■ **Instructions to follow**: Could you copy every one of the records below, line for line and unchanged?

— Begin Given information —

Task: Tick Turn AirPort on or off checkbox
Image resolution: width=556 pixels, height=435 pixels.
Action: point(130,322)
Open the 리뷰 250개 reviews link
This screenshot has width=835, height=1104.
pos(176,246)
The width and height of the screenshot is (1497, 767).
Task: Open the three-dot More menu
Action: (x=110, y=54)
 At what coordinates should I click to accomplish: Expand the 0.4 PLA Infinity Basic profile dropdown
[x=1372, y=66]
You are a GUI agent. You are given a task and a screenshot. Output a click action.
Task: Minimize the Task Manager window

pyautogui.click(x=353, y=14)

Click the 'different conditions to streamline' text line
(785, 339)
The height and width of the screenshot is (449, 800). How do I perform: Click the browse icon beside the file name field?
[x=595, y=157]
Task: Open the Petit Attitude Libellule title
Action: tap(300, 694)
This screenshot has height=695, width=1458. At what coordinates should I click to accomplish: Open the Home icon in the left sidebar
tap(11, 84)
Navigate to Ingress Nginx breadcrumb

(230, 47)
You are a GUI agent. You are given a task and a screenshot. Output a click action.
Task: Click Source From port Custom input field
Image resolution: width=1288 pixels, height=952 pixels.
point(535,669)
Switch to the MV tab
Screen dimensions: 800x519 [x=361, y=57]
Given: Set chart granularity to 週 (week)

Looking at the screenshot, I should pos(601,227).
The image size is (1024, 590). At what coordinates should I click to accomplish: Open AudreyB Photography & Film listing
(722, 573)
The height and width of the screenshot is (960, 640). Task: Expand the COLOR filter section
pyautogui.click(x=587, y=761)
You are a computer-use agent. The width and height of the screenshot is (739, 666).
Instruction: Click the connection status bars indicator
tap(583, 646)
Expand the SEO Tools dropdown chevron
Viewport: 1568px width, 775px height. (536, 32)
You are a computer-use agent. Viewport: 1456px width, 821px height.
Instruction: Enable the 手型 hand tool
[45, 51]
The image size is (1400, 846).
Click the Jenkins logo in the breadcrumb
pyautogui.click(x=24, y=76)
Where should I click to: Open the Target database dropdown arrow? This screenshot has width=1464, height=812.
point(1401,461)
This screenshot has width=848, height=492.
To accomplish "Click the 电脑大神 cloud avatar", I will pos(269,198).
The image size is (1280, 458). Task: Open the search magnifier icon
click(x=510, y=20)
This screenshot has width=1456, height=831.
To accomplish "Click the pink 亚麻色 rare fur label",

— End Given information —

■ **Right answer**:
Task: Tick Turn AirPort on or off checkbox
Image resolution: width=556 pixels, height=435 pixels.
Action: point(130,322)
Open the 리뷰 250개 reviews link
This screenshot has width=835, height=1104.
pos(176,246)
The width and height of the screenshot is (1497, 767).
Task: Open the three-dot More menu
Action: (x=110, y=54)
 At what coordinates should I click to accomplish: Expand the 0.4 PLA Infinity Basic profile dropdown
[x=1372, y=66]
You are a GUI agent. You are given a task and a screenshot. Output a click action.
Task: Minimize the Task Manager window

pyautogui.click(x=353, y=14)

Click the 'different conditions to streamline' text line
(785, 339)
The height and width of the screenshot is (449, 800). How do I perform: Click the browse icon beside the file name field?
[x=595, y=157]
Task: Open the Petit Attitude Libellule title
Action: tap(300, 694)
This screenshot has height=695, width=1458. At what coordinates should I click to accomplish: Open the Home icon in the left sidebar
tap(11, 84)
Navigate to Ingress Nginx breadcrumb

(230, 47)
You are a GUI agent. You are given a task and a screenshot. Output a click action.
Task: Click Source From port Custom input field
Image resolution: width=1288 pixels, height=952 pixels.
point(535,669)
Switch to the MV tab
Screen dimensions: 800x519 [x=361, y=57]
Given: Set chart granularity to 週 (week)

Looking at the screenshot, I should pos(601,227).
The image size is (1024, 590). At what coordinates should I click to accomplish: Open AudreyB Photography & Film listing
(722, 573)
The height and width of the screenshot is (960, 640). Task: Expand the COLOR filter section
pyautogui.click(x=587, y=761)
You are a computer-use agent. The width and height of the screenshot is (739, 666).
Instruction: Click the connection status bars indicator
tap(583, 646)
Expand the SEO Tools dropdown chevron
Viewport: 1568px width, 775px height. (536, 32)
You are a computer-use agent. Viewport: 1456px width, 821px height.
Instruction: Enable the 手型 hand tool
[45, 51]
The image size is (1400, 846).
Click the Jenkins logo in the breadcrumb
pyautogui.click(x=24, y=76)
Where should I click to: Open the Target database dropdown arrow? This screenshot has width=1464, height=812.
point(1401,461)
This screenshot has width=848, height=492.
To accomplish "Click the 电脑大神 cloud avatar", I will pos(269,198).
The image size is (1280, 458). Task: Open the search magnifier icon
click(x=510, y=20)
This screenshot has width=1456, height=831.
To accomplish "Click the pink 亚麻色 rare fur label",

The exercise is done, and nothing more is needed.